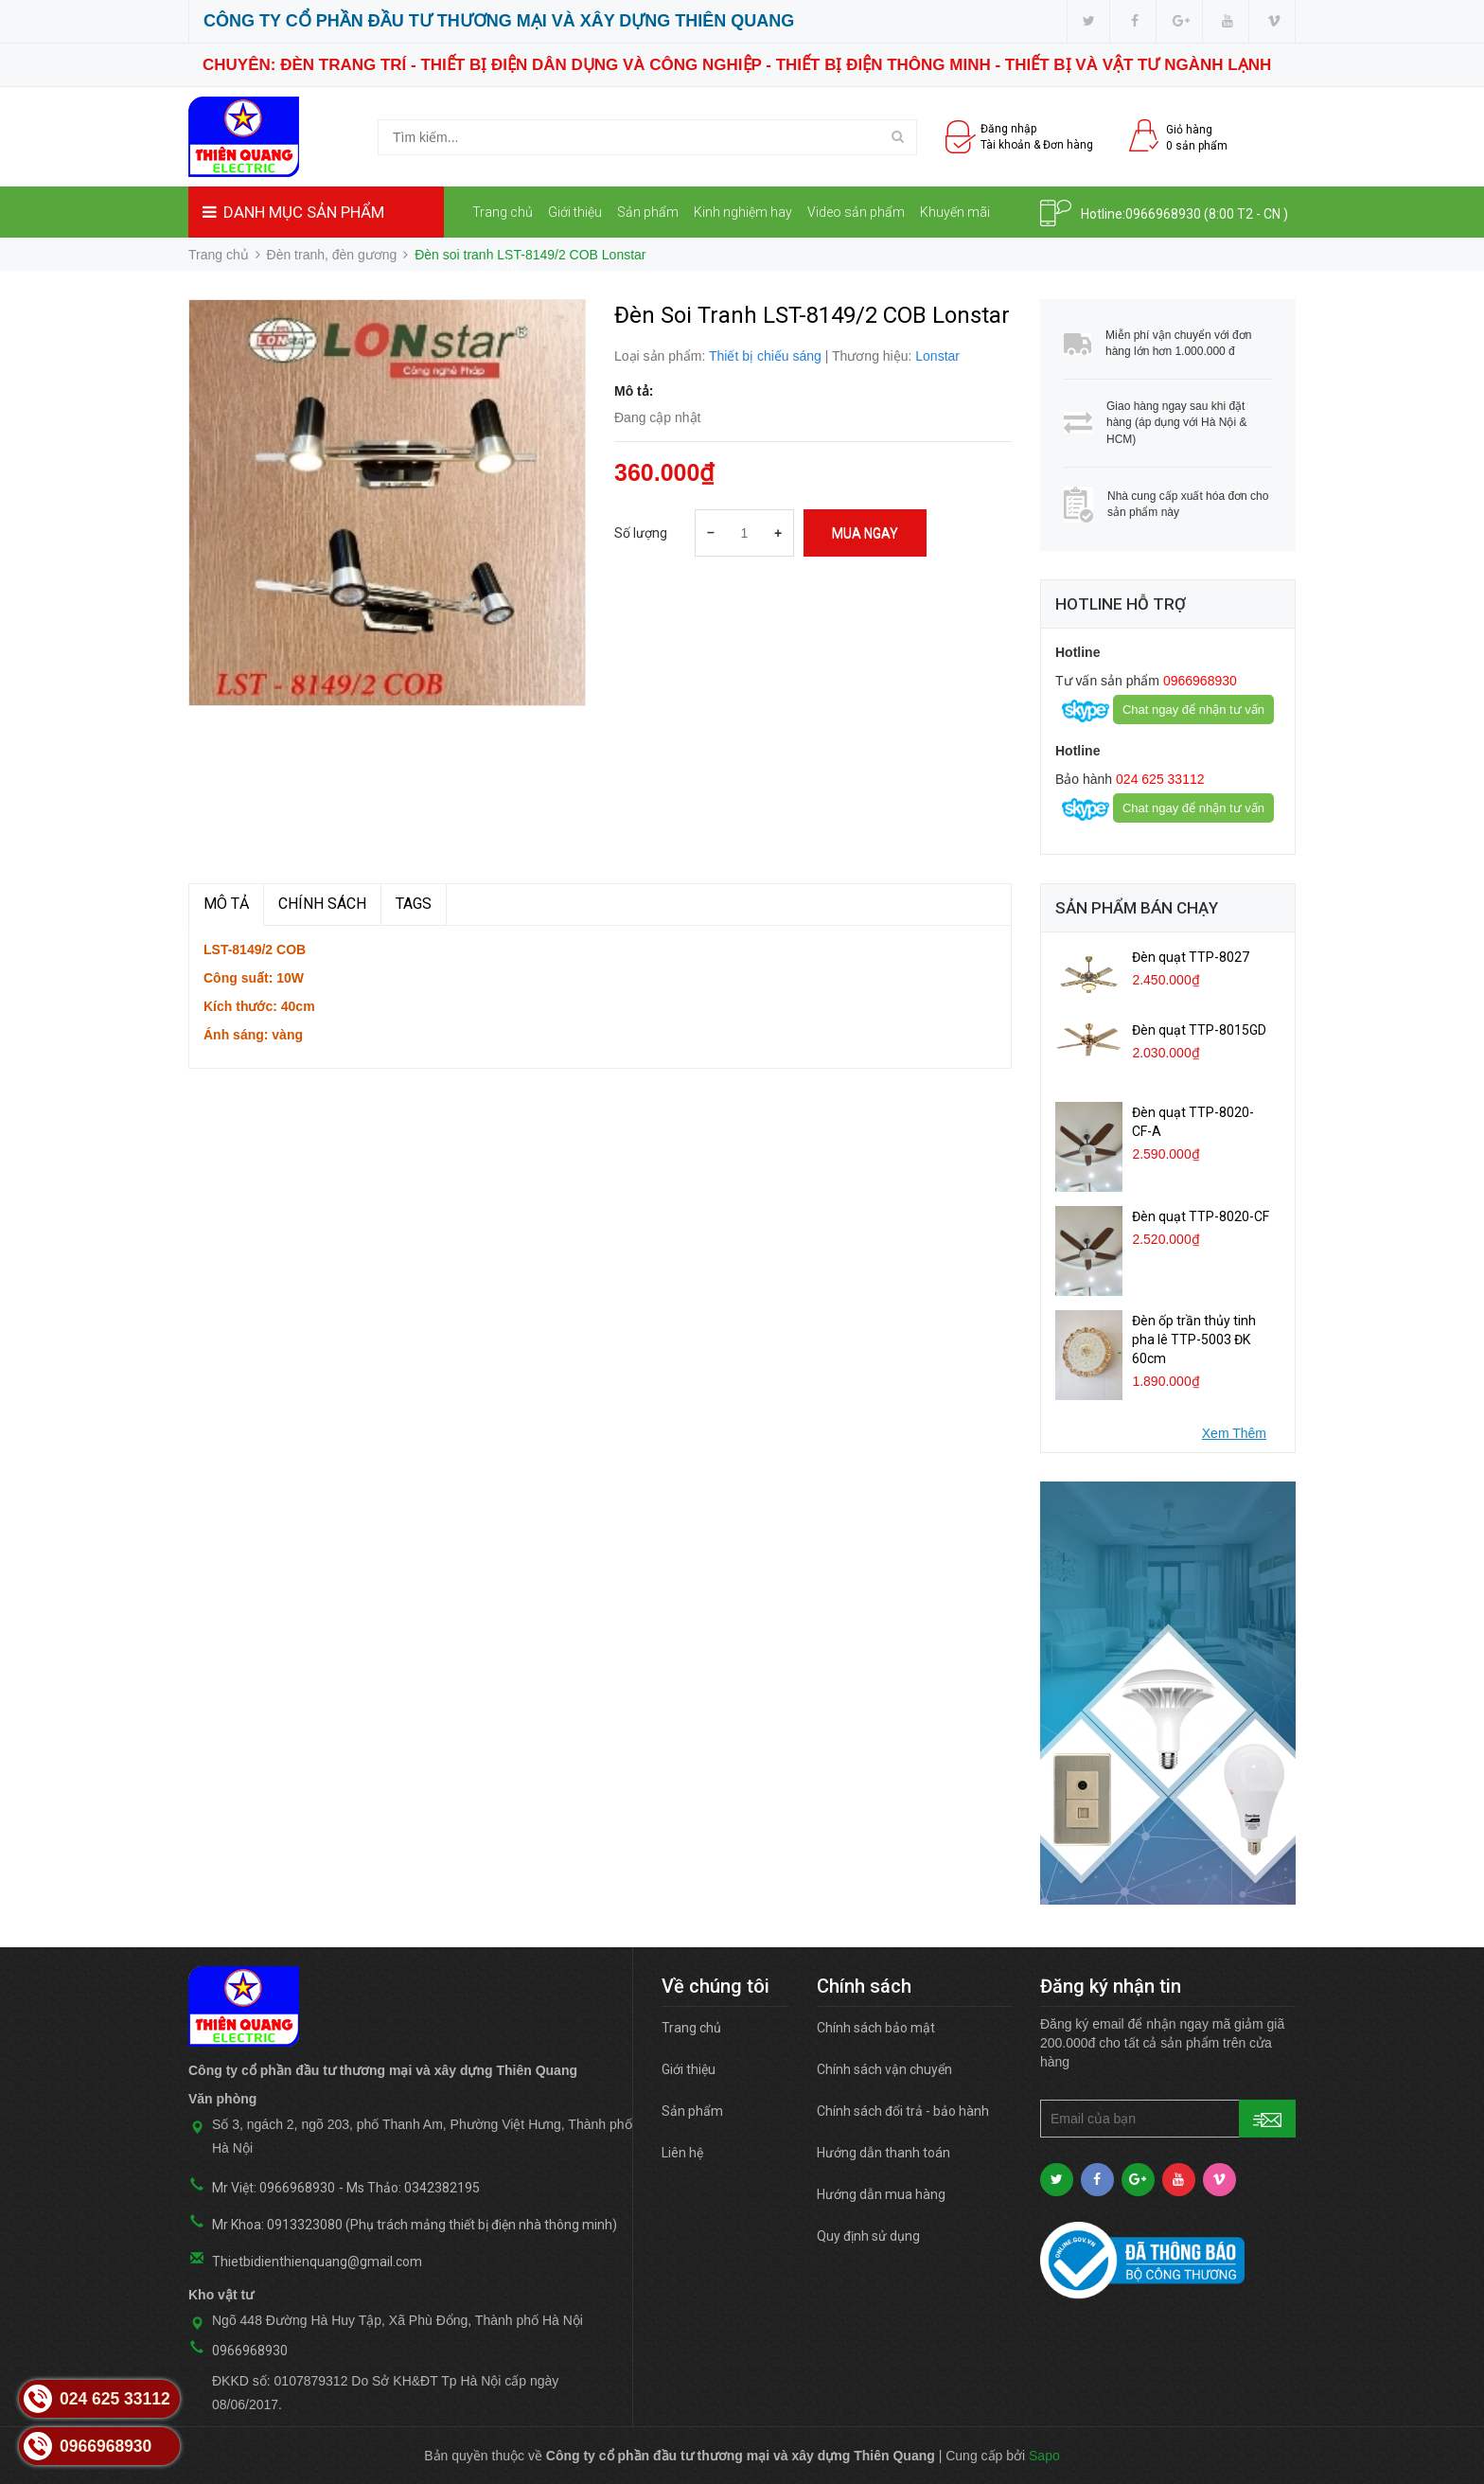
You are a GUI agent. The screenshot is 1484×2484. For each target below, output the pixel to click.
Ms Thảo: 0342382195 (413, 2187)
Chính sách (322, 904)
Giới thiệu (575, 212)
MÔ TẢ (226, 904)
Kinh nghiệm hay (743, 212)
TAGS (414, 904)
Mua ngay (865, 533)
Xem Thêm (1234, 1433)
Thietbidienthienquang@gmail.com (317, 2261)
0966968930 (1163, 214)
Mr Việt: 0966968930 (273, 2187)
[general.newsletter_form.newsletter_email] (1168, 2119)
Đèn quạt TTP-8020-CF (1200, 1216)
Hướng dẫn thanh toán (883, 2152)
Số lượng (640, 533)
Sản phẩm (648, 212)
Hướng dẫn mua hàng (881, 2194)
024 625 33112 (1158, 779)
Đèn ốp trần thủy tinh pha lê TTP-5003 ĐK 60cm (1194, 1339)
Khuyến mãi (955, 212)
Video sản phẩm (856, 212)
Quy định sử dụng (868, 2236)
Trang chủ (502, 212)
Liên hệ (500, 264)
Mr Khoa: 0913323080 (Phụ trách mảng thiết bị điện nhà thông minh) (414, 2224)
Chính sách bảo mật (876, 2027)
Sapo (1044, 2455)
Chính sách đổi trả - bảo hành (903, 2111)
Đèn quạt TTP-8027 (1190, 957)
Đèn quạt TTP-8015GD (1199, 1030)
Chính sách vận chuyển (884, 2069)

**Directions for this task**:
Present every line of the records above as a numbered list, skipping blank lines and leaving out the picture.

**Task result**:
1. You are a GUI agent. The screenshot is 1484×2484. For each target below, output the pixel to click.
2. Ms Thảo: 0342382195 (413, 2187)
3. Chính sách (322, 904)
4. Giới thiệu (575, 212)
5. MÔ TẢ (226, 904)
6. Kinh nghiệm hay (743, 212)
7. TAGS (414, 904)
8. Mua ngay (865, 533)
9. Xem Thêm (1234, 1433)
10. Thietbidienthienquang@gmail.com (317, 2261)
11. 0966968930 (1163, 214)
12. Mr Việt: 0966968930 (273, 2187)
13. [general.newsletter_form.newsletter_email] (1168, 2119)
14. Đèn quạt TTP-8020-CF (1200, 1216)
15. Hướng dẫn thanh toán (883, 2152)
16. Số lượng (640, 533)
17. Sản phẩm (648, 212)
18. Hướng dẫn mua hàng (881, 2194)
19. 024 625 33112 (1158, 779)
20. Đèn ốp trần thủy tinh pha lê TTP-5003 ĐK 60cm (1194, 1339)
21. Khuyến mãi (955, 212)
22. Video sản phẩm (856, 212)
23. Quy định sử dụng (868, 2236)
24. Trang chủ (502, 212)
25. Liên hệ (500, 264)
26. Mr Khoa: 0913323080 (Phụ trách mảng thiết bị điện nhà thông minh) (414, 2224)
27. Chính sách bảo mật (876, 2027)
28. Sapo (1044, 2455)
29. Chính sách đổi trả - bảo hành (903, 2111)
30. Đèn quạt TTP-8027 (1190, 957)
31. Đèn quạt TTP-8015GD (1199, 1030)
32. Chính sách vận chuyển (884, 2069)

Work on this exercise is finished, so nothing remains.